#### Action item
Please transcribe the data below in full, word for word, without the images.

#### Given records

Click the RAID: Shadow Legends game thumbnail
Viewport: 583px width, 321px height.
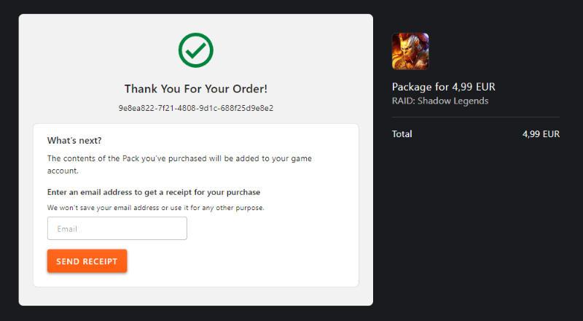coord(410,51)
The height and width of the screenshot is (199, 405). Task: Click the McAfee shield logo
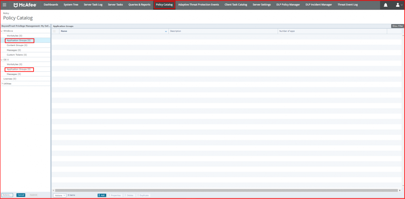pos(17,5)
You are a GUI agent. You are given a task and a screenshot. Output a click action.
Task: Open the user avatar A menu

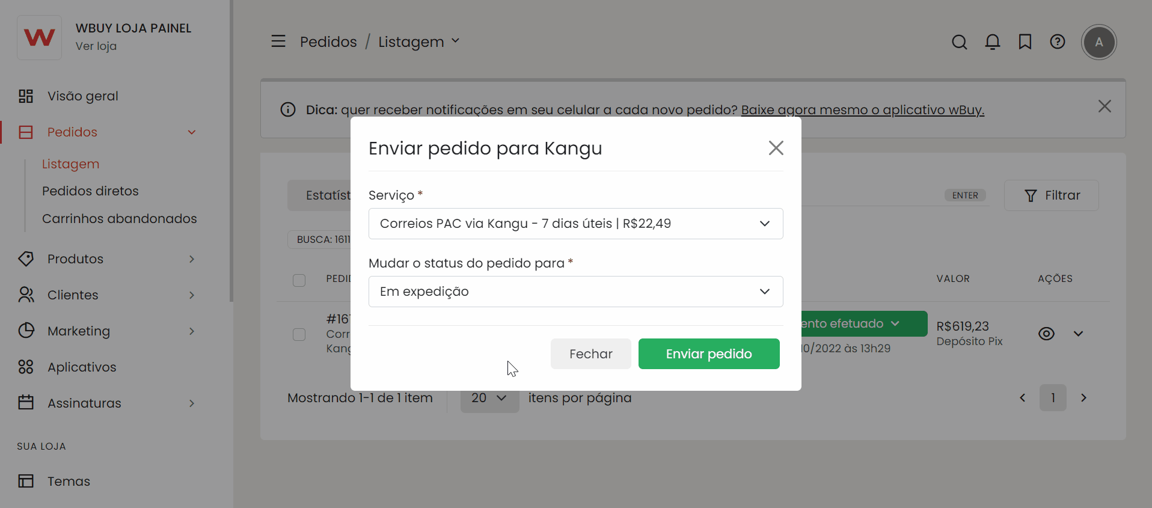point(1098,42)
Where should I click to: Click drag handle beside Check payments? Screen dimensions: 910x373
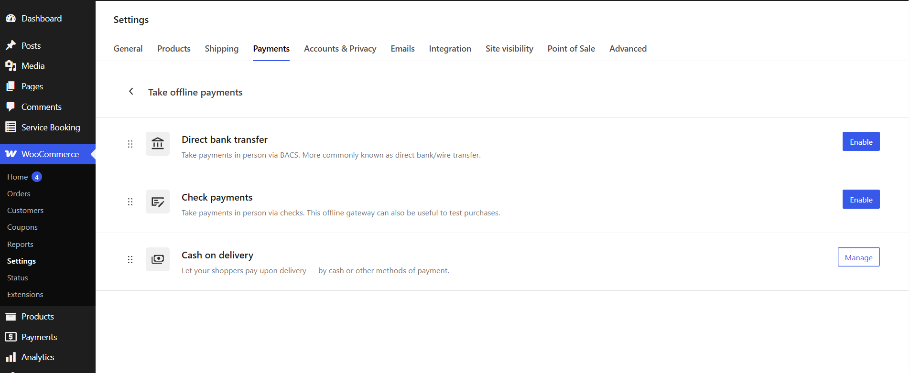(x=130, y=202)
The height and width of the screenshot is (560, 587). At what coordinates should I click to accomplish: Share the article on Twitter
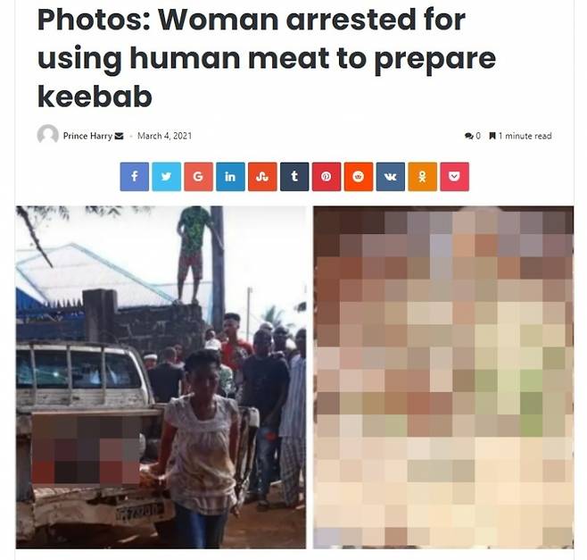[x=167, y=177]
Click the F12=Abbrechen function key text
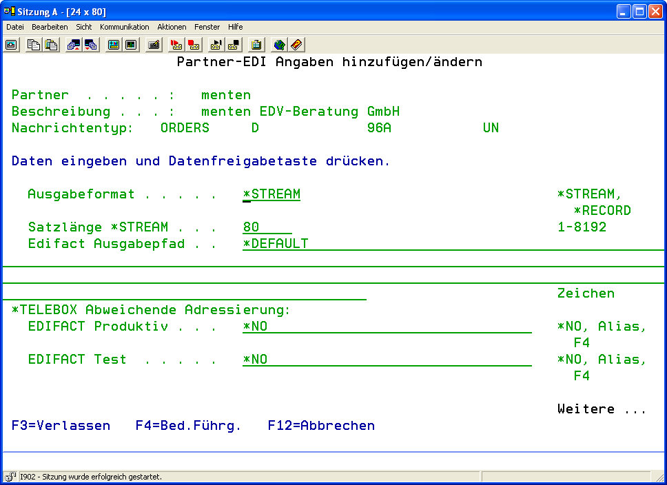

#### Response to the exercise
Click the RAID: Shadow Legends game thumbnail
Viewport: 583px width, 321px height.
coord(410,51)
The height and width of the screenshot is (199, 405). Task: Click the McAfee shield logo
pos(17,5)
You are a GUI agent. You are given a task and a screenshot. Output a click action.
Task: Open the user avatar A menu

point(1098,42)
Where should I click to: Click drag handle beside Check payments? Screen dimensions: 910x373
(x=130, y=202)
The height and width of the screenshot is (560, 587). At what coordinates should I click to accomplish: Share the article on Twitter
[x=167, y=177]
Click the F12=Abbrechen function key text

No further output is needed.